Closed dhowe closed 7 years ago
List Candidate: https://github.com/jasonqng/chinese-keywords (more about the list:https://citizenlab.org/2014/12/repository-censored-sensitive-chinese-keywords-13-lists-9054-terms/)
Yes, when I checked a few weeks ago, I also came across this one. Problems: a) there is a lot of data besides the words themselves, and b) it hasn't been updated in over 2 years.
But if you can extract a set of english words that makes sense to use, we can figure out somewhere to host the list
I would suggest that we start from using the "no-dummy-vars-for-categories-and-themes_only-sensitive-words.csv" of this source. The best thing about this list is that it is fully translated into English. Gretfire.org has an ongoing list of sensitive keywords on Weibo, but there is no English translation. Do we only need English of the keywords? Or both Chinese and English (which I think makes more sense...)?
Chinese and English would be ideal, perhaps in pairs? Lets start with the csv list, perhaps using a very simple format like below (note that we may not have English or Chinese for a given phrase):
Chinese phrase 1, English phrase 1
Chinese phrase 2, English phrase 2
Chinese phrase 3,
Chinese phrase 4, English phrase 4
, English phrase 5
Chinese phrase 6, English phrase 6
Please refer to the following commits for the following tasks 1.load best list from some URL on first install https://github.com/dhowe/ChinaEye/commit/f9d588bf3a9d5da3c2d27902d19e314682996fb8 3.add additional search engines https://github.com/dhowe/ChinaEye/commit/8f153d75914cd1550e13705d1b902963e1dc1f87
I just realized that I have the wrong remote origin after I pushed...Please let me know whether it is ok to leave it like this for this time, or I can also revert and make a pull request instead.
As for the list, I currently host it on my own server for testing. Do you want to host it on rednoise?
The way to handle the trigger: I currently processed both the Chinese and English rule to the triggers. Do you prefer to have only the English ones as triggers or both languages? If Chinese is covered in the trigger, I'll add the url decoder for Chinese characters.
Why don't we host it on github? And both languages are fine, shouldn't be much overhead...
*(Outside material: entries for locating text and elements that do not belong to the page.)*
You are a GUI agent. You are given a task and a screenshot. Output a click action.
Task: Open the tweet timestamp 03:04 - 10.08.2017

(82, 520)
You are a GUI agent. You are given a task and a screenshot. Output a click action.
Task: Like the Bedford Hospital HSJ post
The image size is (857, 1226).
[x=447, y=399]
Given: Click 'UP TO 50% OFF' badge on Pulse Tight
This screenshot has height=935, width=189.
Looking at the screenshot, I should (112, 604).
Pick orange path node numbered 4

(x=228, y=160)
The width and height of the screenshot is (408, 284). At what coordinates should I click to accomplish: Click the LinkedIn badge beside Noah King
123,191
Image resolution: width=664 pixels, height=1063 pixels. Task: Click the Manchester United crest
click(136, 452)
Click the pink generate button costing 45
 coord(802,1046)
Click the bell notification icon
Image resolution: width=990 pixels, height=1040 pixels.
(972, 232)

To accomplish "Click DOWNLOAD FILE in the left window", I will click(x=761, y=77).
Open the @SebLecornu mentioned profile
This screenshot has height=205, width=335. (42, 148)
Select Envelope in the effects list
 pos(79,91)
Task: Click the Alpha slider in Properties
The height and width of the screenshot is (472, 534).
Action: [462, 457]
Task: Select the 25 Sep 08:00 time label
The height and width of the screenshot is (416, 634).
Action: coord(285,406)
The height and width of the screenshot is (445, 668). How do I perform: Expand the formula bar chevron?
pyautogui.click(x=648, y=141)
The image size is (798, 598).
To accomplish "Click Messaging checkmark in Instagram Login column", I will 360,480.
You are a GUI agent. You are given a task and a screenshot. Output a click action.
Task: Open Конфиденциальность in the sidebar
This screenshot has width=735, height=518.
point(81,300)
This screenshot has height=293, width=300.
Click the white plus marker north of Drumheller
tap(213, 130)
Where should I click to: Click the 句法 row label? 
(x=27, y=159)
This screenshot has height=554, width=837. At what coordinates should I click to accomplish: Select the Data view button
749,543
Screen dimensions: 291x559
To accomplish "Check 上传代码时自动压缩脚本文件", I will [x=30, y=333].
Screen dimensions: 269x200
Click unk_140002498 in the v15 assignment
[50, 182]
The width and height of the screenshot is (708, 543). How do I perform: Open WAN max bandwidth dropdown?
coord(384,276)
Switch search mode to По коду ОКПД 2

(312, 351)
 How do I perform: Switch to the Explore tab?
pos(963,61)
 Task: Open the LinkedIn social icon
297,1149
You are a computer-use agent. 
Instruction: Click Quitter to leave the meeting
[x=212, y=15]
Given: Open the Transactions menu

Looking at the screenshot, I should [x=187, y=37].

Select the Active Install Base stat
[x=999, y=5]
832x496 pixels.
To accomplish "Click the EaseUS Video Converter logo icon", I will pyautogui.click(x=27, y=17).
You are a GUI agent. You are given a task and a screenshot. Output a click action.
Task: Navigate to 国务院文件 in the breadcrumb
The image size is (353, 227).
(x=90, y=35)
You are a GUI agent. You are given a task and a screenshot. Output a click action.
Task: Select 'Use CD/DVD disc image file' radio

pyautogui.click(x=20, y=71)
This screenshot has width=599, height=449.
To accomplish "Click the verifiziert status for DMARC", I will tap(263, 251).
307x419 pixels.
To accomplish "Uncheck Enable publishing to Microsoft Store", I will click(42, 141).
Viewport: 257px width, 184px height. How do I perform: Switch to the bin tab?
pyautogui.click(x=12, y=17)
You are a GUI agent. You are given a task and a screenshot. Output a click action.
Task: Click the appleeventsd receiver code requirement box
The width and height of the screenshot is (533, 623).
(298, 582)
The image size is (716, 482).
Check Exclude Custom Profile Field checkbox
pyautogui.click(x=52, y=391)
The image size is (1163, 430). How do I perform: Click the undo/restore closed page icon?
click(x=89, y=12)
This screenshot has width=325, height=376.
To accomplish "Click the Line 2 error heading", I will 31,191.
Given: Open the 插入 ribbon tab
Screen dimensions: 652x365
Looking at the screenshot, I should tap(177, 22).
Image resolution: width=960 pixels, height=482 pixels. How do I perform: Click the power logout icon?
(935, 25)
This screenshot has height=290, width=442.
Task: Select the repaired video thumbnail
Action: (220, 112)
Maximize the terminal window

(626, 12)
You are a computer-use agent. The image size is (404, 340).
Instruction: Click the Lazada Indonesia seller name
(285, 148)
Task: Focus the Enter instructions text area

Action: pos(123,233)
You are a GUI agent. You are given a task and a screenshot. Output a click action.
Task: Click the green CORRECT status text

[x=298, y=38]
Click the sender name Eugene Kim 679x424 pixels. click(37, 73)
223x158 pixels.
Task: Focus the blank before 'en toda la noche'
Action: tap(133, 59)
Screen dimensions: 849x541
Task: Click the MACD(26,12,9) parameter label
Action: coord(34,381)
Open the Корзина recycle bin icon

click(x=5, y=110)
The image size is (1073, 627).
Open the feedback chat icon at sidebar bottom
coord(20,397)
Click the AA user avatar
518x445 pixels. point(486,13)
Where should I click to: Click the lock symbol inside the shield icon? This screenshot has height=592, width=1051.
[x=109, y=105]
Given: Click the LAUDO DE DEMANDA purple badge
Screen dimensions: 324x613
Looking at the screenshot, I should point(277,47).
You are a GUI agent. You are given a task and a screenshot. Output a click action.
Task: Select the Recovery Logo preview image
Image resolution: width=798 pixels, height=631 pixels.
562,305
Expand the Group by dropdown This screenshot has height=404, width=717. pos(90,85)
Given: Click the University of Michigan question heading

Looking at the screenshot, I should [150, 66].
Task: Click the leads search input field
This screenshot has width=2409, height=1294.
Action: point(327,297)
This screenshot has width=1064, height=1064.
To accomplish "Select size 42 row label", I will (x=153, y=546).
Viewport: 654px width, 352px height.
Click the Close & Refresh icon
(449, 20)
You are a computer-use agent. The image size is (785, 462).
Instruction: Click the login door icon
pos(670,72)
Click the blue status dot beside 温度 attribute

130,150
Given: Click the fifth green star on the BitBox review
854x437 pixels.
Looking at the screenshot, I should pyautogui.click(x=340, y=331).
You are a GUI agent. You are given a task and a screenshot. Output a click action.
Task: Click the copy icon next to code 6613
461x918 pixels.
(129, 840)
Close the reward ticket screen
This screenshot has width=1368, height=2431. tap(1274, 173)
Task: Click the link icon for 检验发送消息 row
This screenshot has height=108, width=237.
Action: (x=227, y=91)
the list is now hosted on Github, please check: https://github.com/dhowe/ChinaEye/pull/3
btw, what do you have in your mind about the "periodically check for updates"?Like check for an update of the list every week or so? I currently just let the list reloaded whenever chrome starts...
ublock checks every 4 days... but for now, lets store the time of the last check and do an update check whenever chrome starts, unless its less than some amount, like 12 hours
update function: https://github.com/dhowe/ChinaEye/pull/4